UNITED STATES

SECURITIES AND EXCHANGE COMMISSION

Washington, D.C. 20549

 

 

FORM 8-K

 

 

CURRENT REPORT

Pursuant to Section 13 or 15(d) of the

Securities Exchange Act of 1934

Date of Report (Date of earliest event reported): August 30, 2011

 

 

YRC Worldwide Inc.

(Exact name of registrant as specified in its charter)

 

 

 

Delaware   0-12255   48-0948788

(State or other jurisdiction

of incorporation)

 

(Commission

File Number)

 

(IRS Employer

Identification No.)

10990 Roe Avenue, Overland Park, Kansas 66211

(Address of principal executive offices) (Zip Code)
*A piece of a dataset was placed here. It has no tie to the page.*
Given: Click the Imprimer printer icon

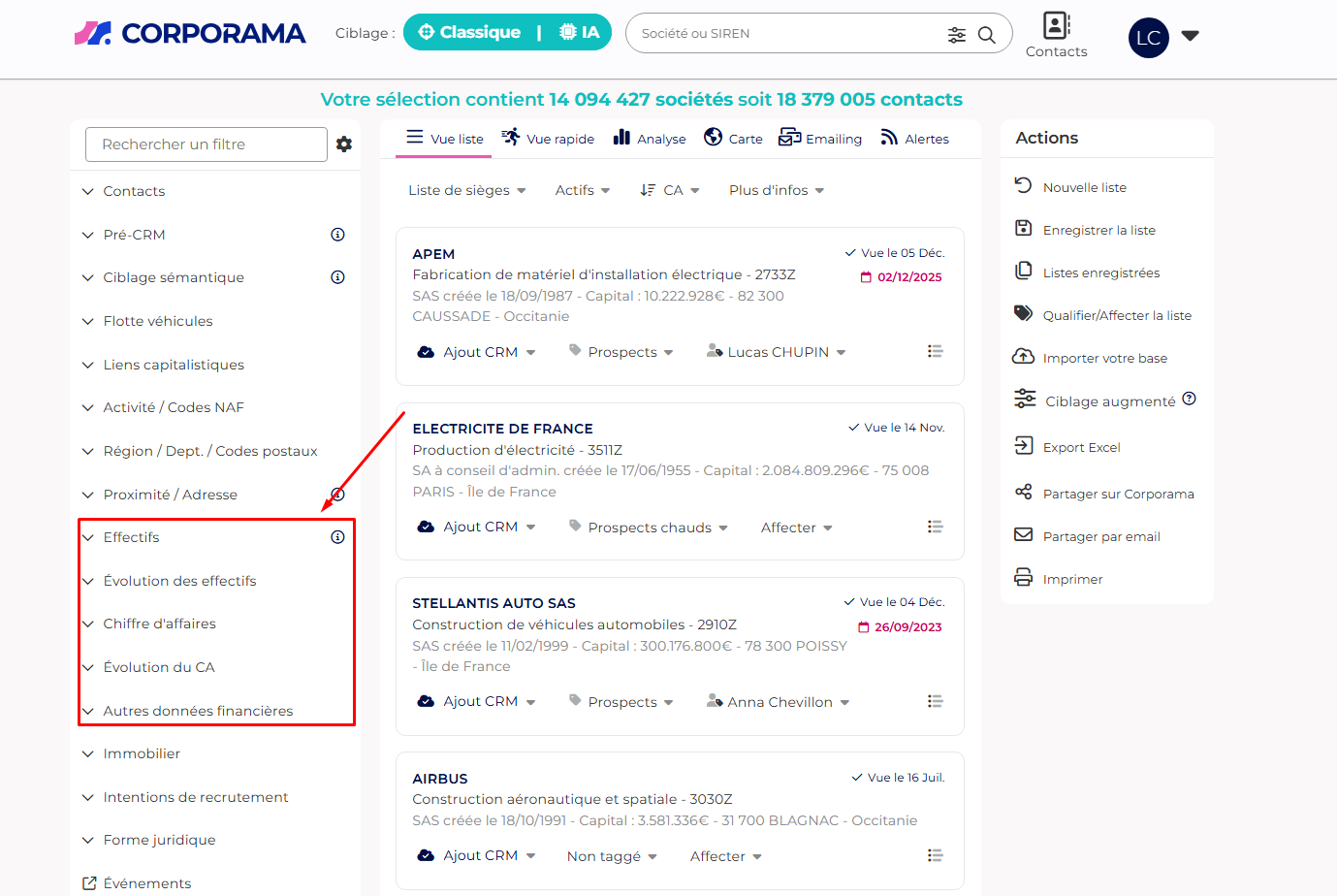Looking at the screenshot, I should 1024,578.
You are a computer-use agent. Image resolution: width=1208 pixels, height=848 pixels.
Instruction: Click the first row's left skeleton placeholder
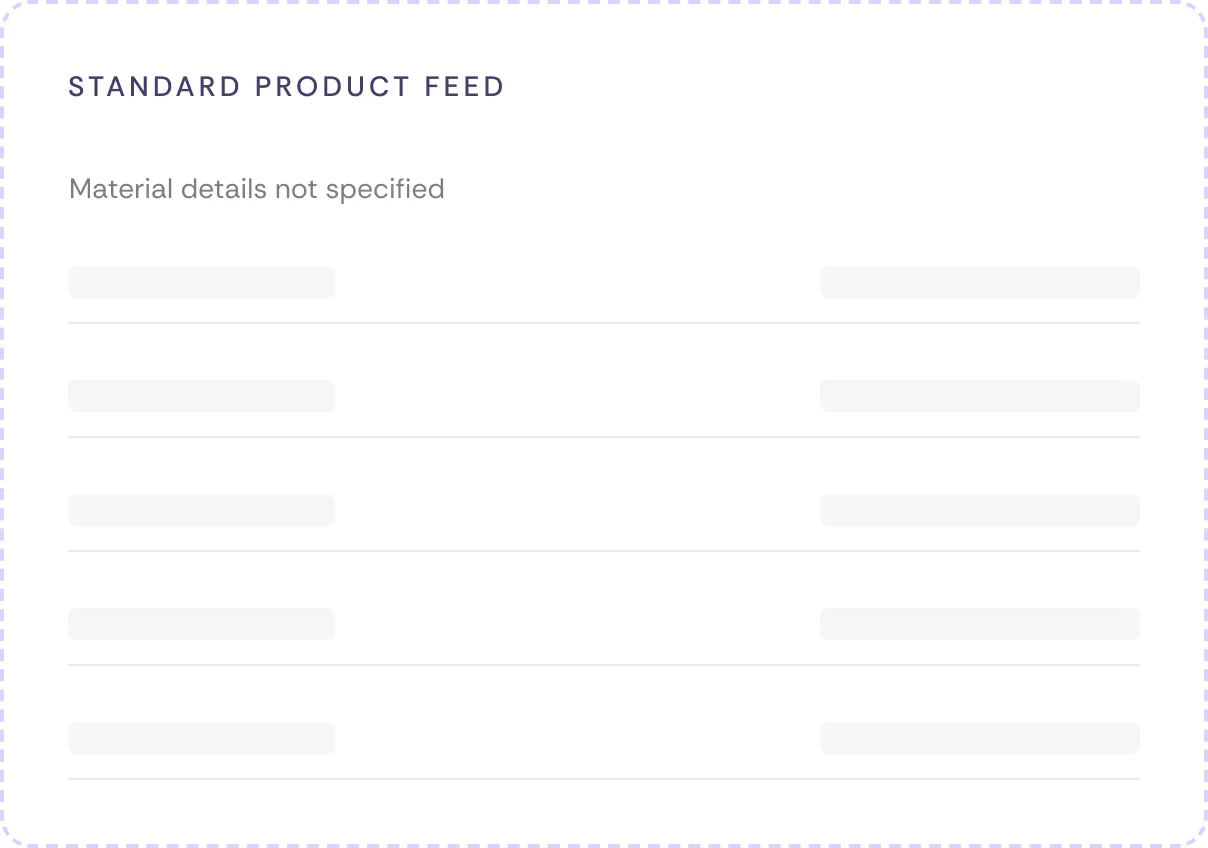pyautogui.click(x=201, y=282)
Registrant’s telephone number, including area code (913) 696-6100

 

 

Check the appropriate box below if the Form 8-K filing is intended to simultaneously satisfy the filing obligation of the registrant under any of the following provisions:

 

¨ Written communications pursuant to Rule 425 under the Securities Act (17 CFR 230.425)

 

¨ Soliciting material pursuant to Rule 14a-12 under the Exchange Act (17 CFR 240.14a-12)

 

¨ Pre-commencement communications pursuant to Rule 14d-2(b) under the Exchange Act (17 CFR 240.14d-2(b))

 

¨ Pre-commencement communications pursuant to Rule 13e-4(c) under the Exchange Act (17 CFR 240.13e-4(c))

 

 

 


Item 5.02 Departure of Directors or Certain Officers; Election of Directors; Appointment of Certain Officers; Compensatory Arrangements of Certain Officers.
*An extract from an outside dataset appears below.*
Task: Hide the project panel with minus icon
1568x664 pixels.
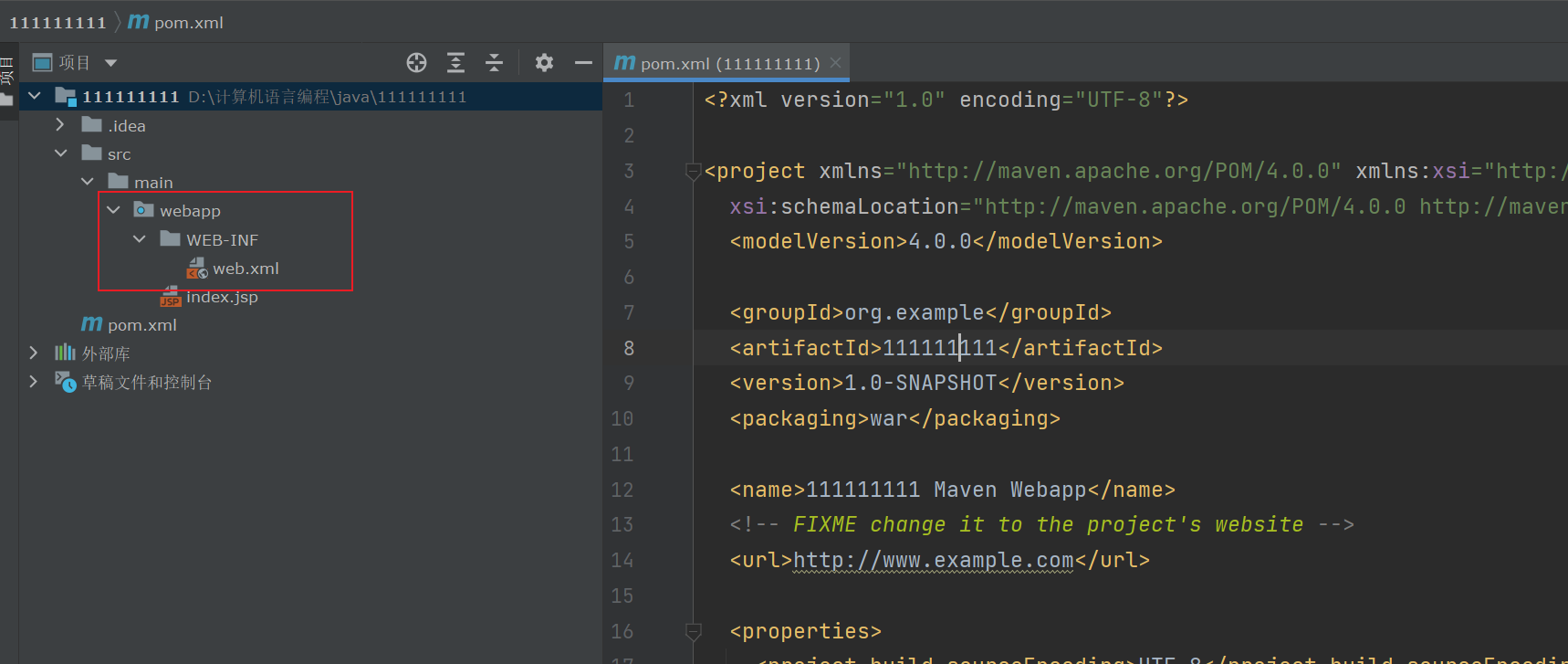Action: (x=583, y=62)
On August 30, 2011, the Board of Directors (the “Board”) of YRC Worldwide Inc. (the “Company”) approved the YRC Worldwide Inc. Director Compensation Plan (the “Director Plan”), effective August 30, 2011. All of the non-employee directors of the Company, which includes Raymond J. Bromark, Douglas A. Carty, Matthew A. Doheny, Robert L. Friedman, James E. Hoffman, Michael J. Kneeland, Harry J. Wilson and James F. Winestock, will participate in the Director Plan. The Director Plan provides for:

(i) annual cash retainer of $75,000 for service on the Board ($125,000 for service as the Chairman of the Board), with additional retainers of $15,000 for service as the Audit/Ethics Committee Chairperson and $10,000 for other Committee Chairpersons;

(ii) following (A) the completion of the reverse merger of the Company into a subsidiary of the Company in which the Company survives the merger, (B) the Board’s adoption of a new equity incentive plan, and (C) the effective date of a reverse stock split of the Company’s common stock, a grant of restricted stock units (“RSUs”) equal to $100,000 divided by $0.1134 (the conversion ratio of the Company’s Series A Convertible Senior Secured Notes), which grant shall be adjusted proportionately to reflect the reverse stock split;

(iii) with respect to the period from September 15, 2011 through the date of the annual stockholders’ meeting held in 2012, a grant of RSUs equal to $83,333 divided by the 30 day average closing price preceding the date of grant, to be made on the first business day following the annual stockholders’ meeting held in 2012; and

(iv) on the first business day following the annual stockholders’ meeting held in 2013 and annually each year thereafter, a grant of RSUs equal to $100,000 divided by the 30 day average closing price preceding the date of grant.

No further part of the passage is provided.